According to a CBC interview with his mother, Rose, last year, Tootoo had been unable to deal with his problem and could not talk about it with his family. However, voluntarily entering rehab was a brave step for Tootoo, and it only solidified his status as a role model in his Nunavut community.
Rose Tootoo said:
“I’m not worried at all, I’m so happy that he’s decided to do what he’s done, and on his own. We’re extremely proud of him…everybody’s telling us he’s an inspiration.”
Jordin Tootoo stayed in rehab for a month and was released in January of 2011. He was allowed to practice with the Predators while undergoing outpatient treatment. Upon re-joining the team, he also earned the support of Nashville general manager David Poile, who told Fox Sports:
Nobody’s perfect. We all have different issues in our life. I think that it just reached you know a situation where he was becoming more difficult and obviously a distraction to others in our organization. The point is, this is the important point, is that Jordin got it and Jordin did it and he knows he’s better off for it today.
Predators head coach Barry Trotz agreed, saying in the same article:
“He is dealing with it the right way and he’s manning up and that’s what you’re proud of. He’s manning up and taking responsibility and that’s the first step for success.”

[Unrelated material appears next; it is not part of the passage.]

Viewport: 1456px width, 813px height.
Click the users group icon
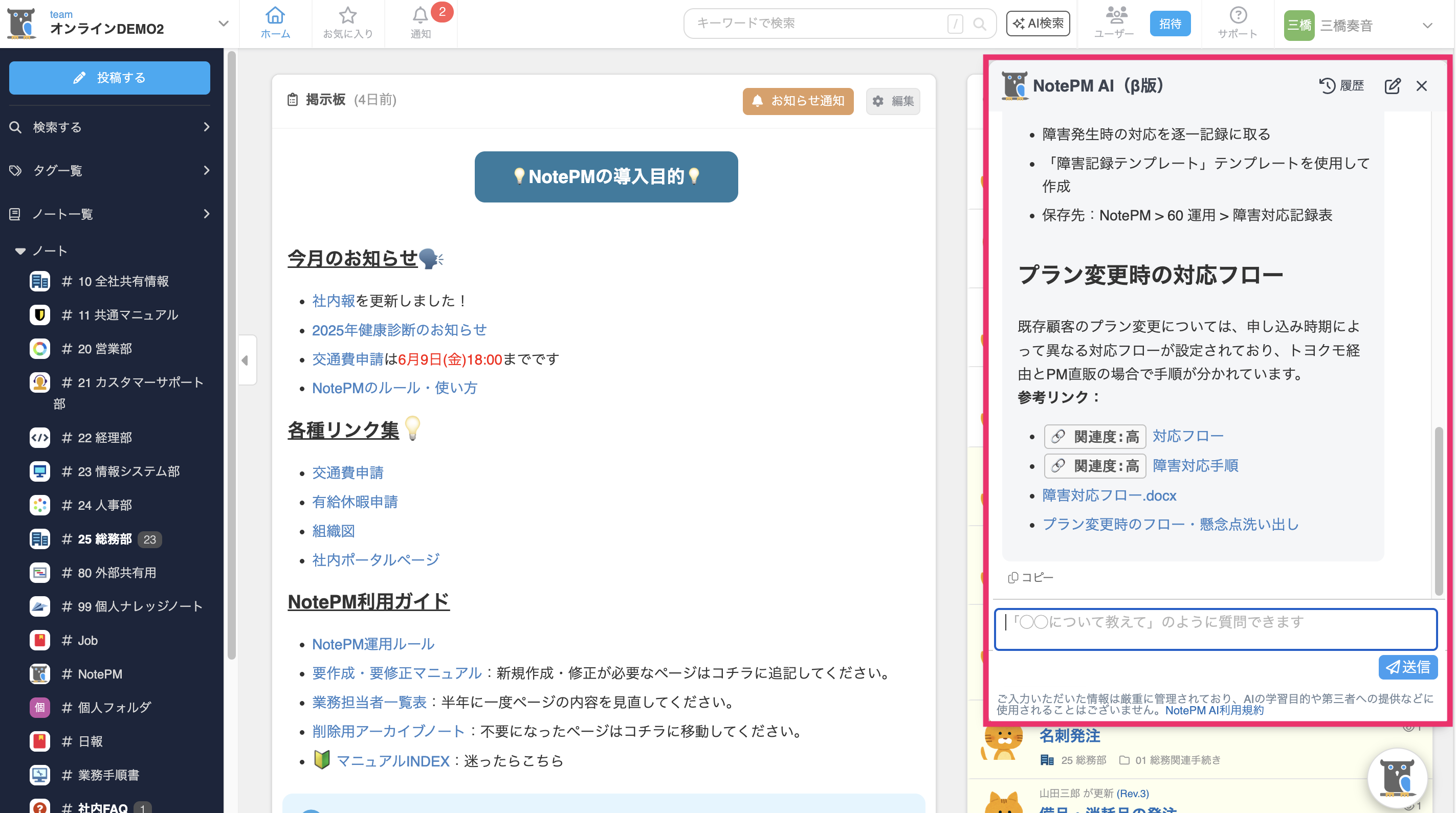(1116, 16)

Tootoo finished the 2010-11 season with 18 points, matching a career high from the 2007-08 season. He also had six points in 12 playoff games as the Predators went to the Western Conference Semifinals for the first time in team history.
Recently, Tootoo celebrated a year of being sober. According to an article in USA Today, he has not had a drink since Dec. 18, 2010. He decided the next day he didn’t want to have another alcoholic drink and began the process of getting into rehab.

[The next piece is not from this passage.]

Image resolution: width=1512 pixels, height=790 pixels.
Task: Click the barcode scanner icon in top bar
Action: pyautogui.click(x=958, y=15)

Even though Tootoo made the decision on his own, it wasn’t easy, as he told USA Today:
“I had it set in my gut that this was the time to fix things, and my flight over there, it all sunk in. I kind of said ‘holy crap, this is for real’ but I didn’t know what to expect.”
Tootoo has become a different person since finishing rehab. This year, he started the Team Tootoo fund in honor of his brother. The organization works with nonprofits dedicated to suicide prevention and awareness, as well as those that support children and teenagers in need.

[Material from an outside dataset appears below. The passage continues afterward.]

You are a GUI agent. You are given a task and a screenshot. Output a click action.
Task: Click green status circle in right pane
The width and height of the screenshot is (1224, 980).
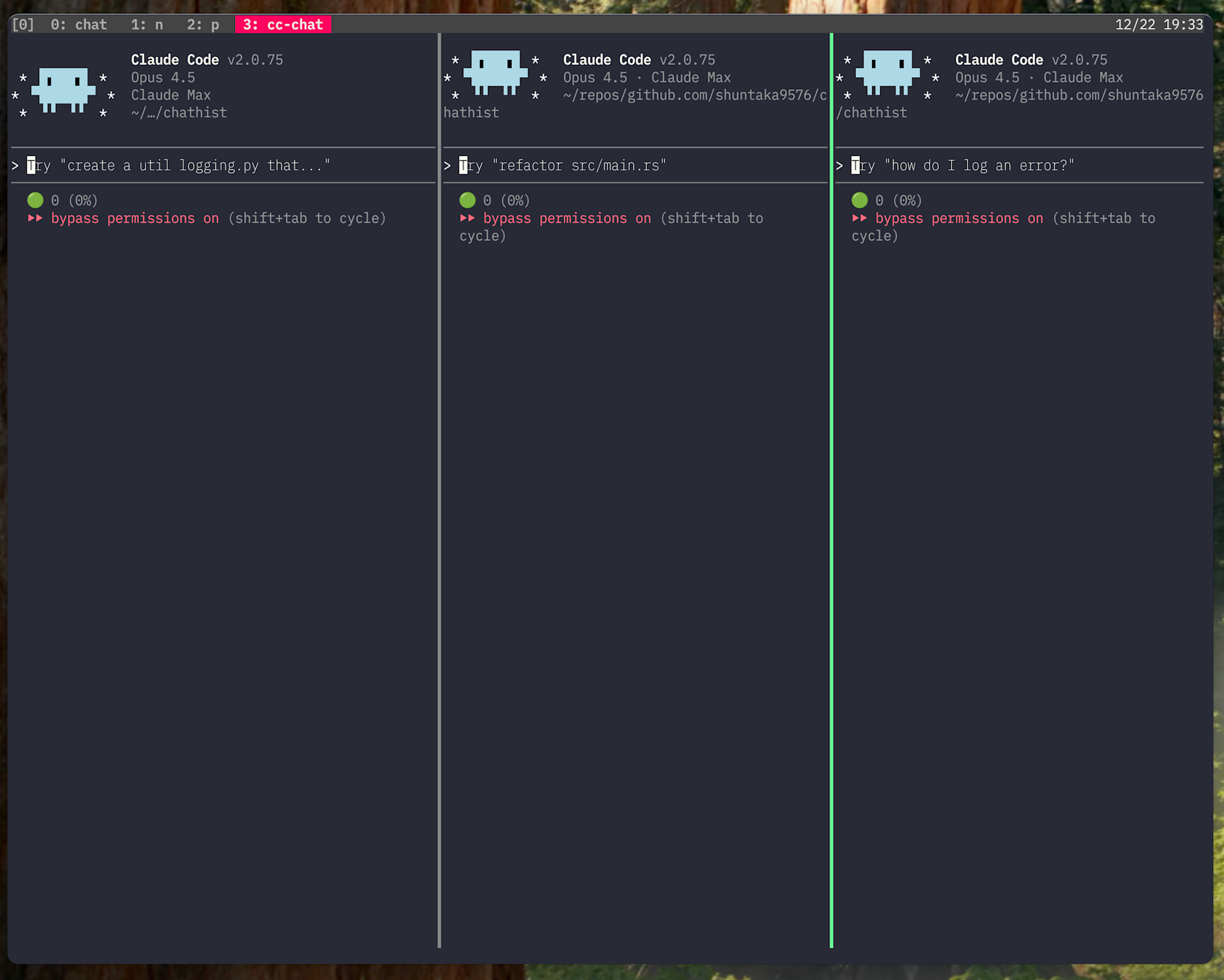click(860, 200)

In December, the fund held a wristband sale at a Predators home game and collected toys for the Salvation Army. Every fan who came to the toy drive with a donation got an autograph from Tootoo.
Not only does he have the support of the Predators, he can count on someone else who has been through the same thing: his Nashville teammate, Brian McGrattan. McGrattan also dealt with alcoholism and has been sober for three years.
“Everything probably hasn’t been gravy for him the last year, but he has pushed through it. He hasn’t had a drink. And anybody who can do that, I have the utmost respect for.”
Tootoo’s hockey career is also still on the right track. He has 16 points through 35 games and is on pace to have 37 points, which would be a new career high. He is part of a Nashville team that is currently seventh in the Western Conference.
While Tootoo’s hockey brothers who could not beat their demons will always be missed, it is comforting to know that he is one of the ones who overcame what was keeping him down. His commitment to staying clean and his community involvement should make him a role model to NHL fans young and old.